Now, they will likely be haemorrhaging cash.
President Trump likes to project himself as a highly successful businessman — this was, after all, the cornerstone to his pitch to the American people in 2016. But surprisingly little is known about his true financial position.
Claims and counter-claims have been thrown about his wealth for years — from Trump himself, who pitches his fortune at some $9bn, to journalist Timothy O’Brien, suggesting that it is as “low” as $150-250m.
It’s doubtful whether we shall ever know the truth, even now the President’s federal tax returns have been published. But as a small indication, we at Behind the Balance Sheet have compared Trump’s two Scottish properties, Trump International in Aberdeenshire and Turnberry, with two established golf resorts, Loch Lomond Golf Club (considered by cognoscenti to be one of the finest in the world) and the internationally renowned hotel Gleneagles.
Loch Lomond is owned by a Caymans vehicle and we understand (from a member there) that this belongs to its members. Gleneagles was sold by Diageo in 2015 to Ennismore, which previously bought the Hoxton Hotel in Shoreditch.
At Trump International, accumulated losses to end-2018 were £13m, compared to £44m at Turnberry, in spite of interest-free loans from the owner and no directors’ fees. Both properties were making losses in 2018 (when the last accounts were last filed). In that time, Gleneagles and Loch Lomond have consistently made modest profits. The chart shows that Trump’s Scottish properties are significantly underperforming these peers (note that Turnberry’s 2016 results were impacted by its redevelopment).
We estimate that Trump has also made significant losses on loans to these companies. Both rely on loans from Trump vehicles, which have injected cash each year. The dollar value of these sterling loans has fallen since the pound weakened after the Brexit vote — Trump experienced an estimated currency loss of nearly $40m to end-2018.
More importantly, his investments are also worth far less than he has put in.
Trump paid $65m for Turnberry and has invested £56m in developing the course in the first five years. We estimate that Gleneagles sold for 2.6 times sales, and on that basis the two Trump properties would be valued at just £56m. There may of course be additional development value, but the initial investments plus accumulated losses and capital expenditure mean that Trump’s losses are significant — we estimate on this basis over £150m to the end of 2018.
By the end of 2020, post-Covid, the losses will be even greater.
Moreover, there has been a huge opportunity cost to this investment. Had Trump invested instead in a simple S&P500 tracker, we estimate that the total invested and lent to the Scottish companies would by now have accumulated a value of around $420m. This figure is reached by simply assuming that the cash extended to the companies was instead invested in the S&P on 1 January of the following year; reinvested dividends would have added another $35m.

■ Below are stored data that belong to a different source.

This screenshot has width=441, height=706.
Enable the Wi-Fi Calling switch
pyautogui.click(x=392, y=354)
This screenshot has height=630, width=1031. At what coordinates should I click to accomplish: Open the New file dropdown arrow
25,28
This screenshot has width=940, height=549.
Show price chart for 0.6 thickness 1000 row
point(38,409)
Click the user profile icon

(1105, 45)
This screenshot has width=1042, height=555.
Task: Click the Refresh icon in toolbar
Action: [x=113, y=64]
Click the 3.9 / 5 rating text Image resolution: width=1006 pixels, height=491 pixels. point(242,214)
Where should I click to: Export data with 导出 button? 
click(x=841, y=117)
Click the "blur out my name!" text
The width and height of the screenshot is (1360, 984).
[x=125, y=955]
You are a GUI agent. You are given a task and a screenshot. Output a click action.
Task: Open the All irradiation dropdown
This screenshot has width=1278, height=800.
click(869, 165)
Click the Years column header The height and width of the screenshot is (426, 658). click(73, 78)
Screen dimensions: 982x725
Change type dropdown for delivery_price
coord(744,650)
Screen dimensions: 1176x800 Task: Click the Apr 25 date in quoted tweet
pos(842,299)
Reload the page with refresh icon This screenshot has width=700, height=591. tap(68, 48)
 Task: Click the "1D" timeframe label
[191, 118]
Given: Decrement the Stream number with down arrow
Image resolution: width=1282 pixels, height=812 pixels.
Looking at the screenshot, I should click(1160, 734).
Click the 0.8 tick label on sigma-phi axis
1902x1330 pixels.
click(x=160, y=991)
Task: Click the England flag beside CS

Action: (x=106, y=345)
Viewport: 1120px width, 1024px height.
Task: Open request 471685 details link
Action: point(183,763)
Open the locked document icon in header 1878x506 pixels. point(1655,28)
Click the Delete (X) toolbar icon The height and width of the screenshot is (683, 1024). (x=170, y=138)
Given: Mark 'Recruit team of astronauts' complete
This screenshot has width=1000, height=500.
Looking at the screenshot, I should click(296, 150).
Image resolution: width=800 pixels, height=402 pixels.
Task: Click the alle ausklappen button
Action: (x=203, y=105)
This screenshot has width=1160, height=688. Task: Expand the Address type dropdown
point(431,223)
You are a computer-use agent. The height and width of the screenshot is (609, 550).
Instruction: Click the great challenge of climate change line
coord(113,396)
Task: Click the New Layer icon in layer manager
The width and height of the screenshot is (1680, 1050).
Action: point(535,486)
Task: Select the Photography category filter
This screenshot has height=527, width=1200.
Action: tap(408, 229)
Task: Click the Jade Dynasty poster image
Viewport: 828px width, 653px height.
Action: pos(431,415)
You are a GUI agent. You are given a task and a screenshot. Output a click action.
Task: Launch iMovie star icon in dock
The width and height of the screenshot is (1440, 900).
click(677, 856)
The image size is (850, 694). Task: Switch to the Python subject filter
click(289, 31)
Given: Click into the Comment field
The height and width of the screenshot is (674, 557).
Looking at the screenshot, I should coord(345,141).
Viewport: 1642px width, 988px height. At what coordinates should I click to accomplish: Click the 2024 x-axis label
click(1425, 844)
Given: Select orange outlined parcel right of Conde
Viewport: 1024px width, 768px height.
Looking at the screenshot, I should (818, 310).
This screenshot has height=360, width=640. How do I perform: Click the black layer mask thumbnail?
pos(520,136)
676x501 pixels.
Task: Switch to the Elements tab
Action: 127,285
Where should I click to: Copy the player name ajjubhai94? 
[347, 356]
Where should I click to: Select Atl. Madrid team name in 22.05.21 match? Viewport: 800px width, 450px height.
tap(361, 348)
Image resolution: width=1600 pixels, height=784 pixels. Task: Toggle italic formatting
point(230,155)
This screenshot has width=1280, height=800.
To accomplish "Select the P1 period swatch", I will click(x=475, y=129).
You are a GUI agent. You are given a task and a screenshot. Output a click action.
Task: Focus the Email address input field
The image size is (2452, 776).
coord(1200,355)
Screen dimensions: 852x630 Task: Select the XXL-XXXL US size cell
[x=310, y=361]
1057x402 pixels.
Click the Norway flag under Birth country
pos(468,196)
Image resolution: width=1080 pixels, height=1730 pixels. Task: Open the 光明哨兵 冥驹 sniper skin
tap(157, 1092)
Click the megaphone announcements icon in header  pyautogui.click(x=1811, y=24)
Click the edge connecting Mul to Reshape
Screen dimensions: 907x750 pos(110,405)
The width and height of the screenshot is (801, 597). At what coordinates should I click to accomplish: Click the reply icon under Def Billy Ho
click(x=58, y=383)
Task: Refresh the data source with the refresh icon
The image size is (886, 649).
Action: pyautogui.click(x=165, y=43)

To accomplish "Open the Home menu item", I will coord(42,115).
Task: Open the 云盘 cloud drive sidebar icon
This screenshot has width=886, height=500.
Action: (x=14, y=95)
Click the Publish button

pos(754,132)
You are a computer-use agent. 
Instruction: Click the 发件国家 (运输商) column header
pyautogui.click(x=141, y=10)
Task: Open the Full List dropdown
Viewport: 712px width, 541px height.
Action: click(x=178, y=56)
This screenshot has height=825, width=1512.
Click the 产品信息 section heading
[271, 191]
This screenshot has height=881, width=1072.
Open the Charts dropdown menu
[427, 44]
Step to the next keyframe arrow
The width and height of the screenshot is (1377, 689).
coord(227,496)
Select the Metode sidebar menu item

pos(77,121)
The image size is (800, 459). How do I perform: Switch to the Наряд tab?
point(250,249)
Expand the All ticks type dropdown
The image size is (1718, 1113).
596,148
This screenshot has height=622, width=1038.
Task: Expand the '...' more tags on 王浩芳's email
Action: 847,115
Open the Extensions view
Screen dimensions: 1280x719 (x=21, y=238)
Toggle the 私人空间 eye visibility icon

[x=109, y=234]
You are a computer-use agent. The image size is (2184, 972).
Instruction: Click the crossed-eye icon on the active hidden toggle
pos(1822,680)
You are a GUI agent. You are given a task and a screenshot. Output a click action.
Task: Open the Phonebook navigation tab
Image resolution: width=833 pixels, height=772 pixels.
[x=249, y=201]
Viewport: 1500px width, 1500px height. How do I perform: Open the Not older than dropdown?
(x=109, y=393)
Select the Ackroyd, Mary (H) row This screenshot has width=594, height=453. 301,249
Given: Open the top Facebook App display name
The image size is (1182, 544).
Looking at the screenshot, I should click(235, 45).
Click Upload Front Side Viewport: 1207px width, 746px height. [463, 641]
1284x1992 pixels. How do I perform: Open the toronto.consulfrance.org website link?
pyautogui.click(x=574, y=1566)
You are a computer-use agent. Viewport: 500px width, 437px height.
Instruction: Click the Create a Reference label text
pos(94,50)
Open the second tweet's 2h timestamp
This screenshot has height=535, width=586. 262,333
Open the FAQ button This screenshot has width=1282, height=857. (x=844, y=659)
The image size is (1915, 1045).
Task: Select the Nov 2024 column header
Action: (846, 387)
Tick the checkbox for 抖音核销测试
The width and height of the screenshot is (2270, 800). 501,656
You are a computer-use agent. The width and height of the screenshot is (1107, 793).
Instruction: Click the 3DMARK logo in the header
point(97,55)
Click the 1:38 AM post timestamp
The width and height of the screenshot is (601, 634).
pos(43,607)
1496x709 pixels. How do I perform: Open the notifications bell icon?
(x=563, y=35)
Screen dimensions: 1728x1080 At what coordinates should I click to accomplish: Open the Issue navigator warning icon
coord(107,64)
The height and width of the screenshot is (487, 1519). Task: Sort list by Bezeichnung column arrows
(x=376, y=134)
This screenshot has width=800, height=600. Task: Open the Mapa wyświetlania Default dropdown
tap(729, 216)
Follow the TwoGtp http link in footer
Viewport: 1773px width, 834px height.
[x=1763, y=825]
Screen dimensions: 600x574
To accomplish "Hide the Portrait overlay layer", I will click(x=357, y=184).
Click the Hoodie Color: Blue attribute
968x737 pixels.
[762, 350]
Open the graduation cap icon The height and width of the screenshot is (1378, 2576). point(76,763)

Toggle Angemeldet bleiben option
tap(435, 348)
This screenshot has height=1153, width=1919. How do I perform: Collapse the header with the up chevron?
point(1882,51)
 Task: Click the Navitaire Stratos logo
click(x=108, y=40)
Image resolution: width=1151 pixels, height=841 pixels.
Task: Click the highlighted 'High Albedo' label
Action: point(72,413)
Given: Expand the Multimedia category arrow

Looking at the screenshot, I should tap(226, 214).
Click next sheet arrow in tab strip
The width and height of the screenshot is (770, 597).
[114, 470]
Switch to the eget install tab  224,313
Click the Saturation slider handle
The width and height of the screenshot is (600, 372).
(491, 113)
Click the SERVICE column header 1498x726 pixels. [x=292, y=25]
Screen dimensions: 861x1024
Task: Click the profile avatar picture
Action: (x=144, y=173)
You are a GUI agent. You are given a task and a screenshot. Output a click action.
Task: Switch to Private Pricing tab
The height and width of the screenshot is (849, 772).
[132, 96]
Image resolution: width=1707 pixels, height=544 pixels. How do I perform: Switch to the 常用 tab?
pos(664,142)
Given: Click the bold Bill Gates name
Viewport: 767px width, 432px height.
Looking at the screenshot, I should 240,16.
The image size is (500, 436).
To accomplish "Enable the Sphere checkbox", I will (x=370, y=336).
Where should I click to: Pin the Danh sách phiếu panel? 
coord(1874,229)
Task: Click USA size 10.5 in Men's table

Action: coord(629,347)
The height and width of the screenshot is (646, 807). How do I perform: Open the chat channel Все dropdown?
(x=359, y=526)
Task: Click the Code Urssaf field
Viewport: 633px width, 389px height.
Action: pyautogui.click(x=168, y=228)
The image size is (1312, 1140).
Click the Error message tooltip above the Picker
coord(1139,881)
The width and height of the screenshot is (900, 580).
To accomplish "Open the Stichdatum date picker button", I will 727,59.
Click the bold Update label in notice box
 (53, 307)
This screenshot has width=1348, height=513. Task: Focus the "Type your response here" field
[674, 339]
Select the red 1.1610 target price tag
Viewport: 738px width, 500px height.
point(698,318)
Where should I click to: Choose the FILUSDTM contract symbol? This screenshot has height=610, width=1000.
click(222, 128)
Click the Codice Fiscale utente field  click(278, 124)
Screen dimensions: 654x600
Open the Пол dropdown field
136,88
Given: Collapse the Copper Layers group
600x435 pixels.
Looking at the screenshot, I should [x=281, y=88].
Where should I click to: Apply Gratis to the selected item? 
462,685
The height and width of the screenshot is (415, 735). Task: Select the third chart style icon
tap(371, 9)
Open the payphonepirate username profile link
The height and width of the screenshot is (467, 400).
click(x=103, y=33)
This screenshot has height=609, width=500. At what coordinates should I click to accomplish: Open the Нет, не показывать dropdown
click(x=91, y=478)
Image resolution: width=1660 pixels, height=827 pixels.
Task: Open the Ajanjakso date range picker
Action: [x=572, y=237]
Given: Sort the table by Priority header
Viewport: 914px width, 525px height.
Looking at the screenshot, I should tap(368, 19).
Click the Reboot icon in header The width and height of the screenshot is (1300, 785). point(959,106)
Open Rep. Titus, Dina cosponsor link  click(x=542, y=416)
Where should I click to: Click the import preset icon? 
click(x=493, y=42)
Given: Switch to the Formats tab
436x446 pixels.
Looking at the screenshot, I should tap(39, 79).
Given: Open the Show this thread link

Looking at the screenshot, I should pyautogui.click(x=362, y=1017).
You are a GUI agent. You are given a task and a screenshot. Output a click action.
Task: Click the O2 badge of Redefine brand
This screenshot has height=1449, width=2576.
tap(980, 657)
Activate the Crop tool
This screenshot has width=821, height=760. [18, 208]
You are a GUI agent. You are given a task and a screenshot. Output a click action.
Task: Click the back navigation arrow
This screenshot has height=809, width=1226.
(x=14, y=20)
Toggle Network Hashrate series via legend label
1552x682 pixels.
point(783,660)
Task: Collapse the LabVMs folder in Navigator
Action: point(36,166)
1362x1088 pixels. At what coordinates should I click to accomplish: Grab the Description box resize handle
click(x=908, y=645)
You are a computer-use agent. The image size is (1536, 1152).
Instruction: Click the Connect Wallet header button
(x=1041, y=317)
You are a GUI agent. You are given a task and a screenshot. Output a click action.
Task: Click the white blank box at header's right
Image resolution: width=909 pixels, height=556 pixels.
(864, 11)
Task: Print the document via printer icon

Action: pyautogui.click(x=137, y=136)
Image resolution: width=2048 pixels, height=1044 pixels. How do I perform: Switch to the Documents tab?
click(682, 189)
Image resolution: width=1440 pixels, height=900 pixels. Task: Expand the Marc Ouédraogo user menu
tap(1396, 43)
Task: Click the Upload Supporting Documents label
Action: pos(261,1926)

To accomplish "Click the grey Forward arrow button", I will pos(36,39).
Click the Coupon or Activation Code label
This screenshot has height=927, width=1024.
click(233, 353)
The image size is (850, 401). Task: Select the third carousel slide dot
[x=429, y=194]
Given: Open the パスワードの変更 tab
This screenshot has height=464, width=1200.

It is clear that the Scottish golf resorts have been a drain on the Trump empire. There has been recent talk of asset sales, with rumours both of the Westchester estate being up for sale and of losses at Trump’s Washington hotel. Journalist David Enrich who wrote Dark Towers, a book about Deutsche Bank, has suggested that Trump owes the bank over $400m, and a recent article in Forbes suggested that he owes over $1bn (although the latter seems to be boosted by debt in vehicles where Trump only has a part interest).
Whatever the answer, the number must be higher today as a result of Covid losses, meaning Trump’s investment into his Scottish properties may be curtailed.
Planning may have been approved, but construction of a new golf course will not begin for some time, if at all.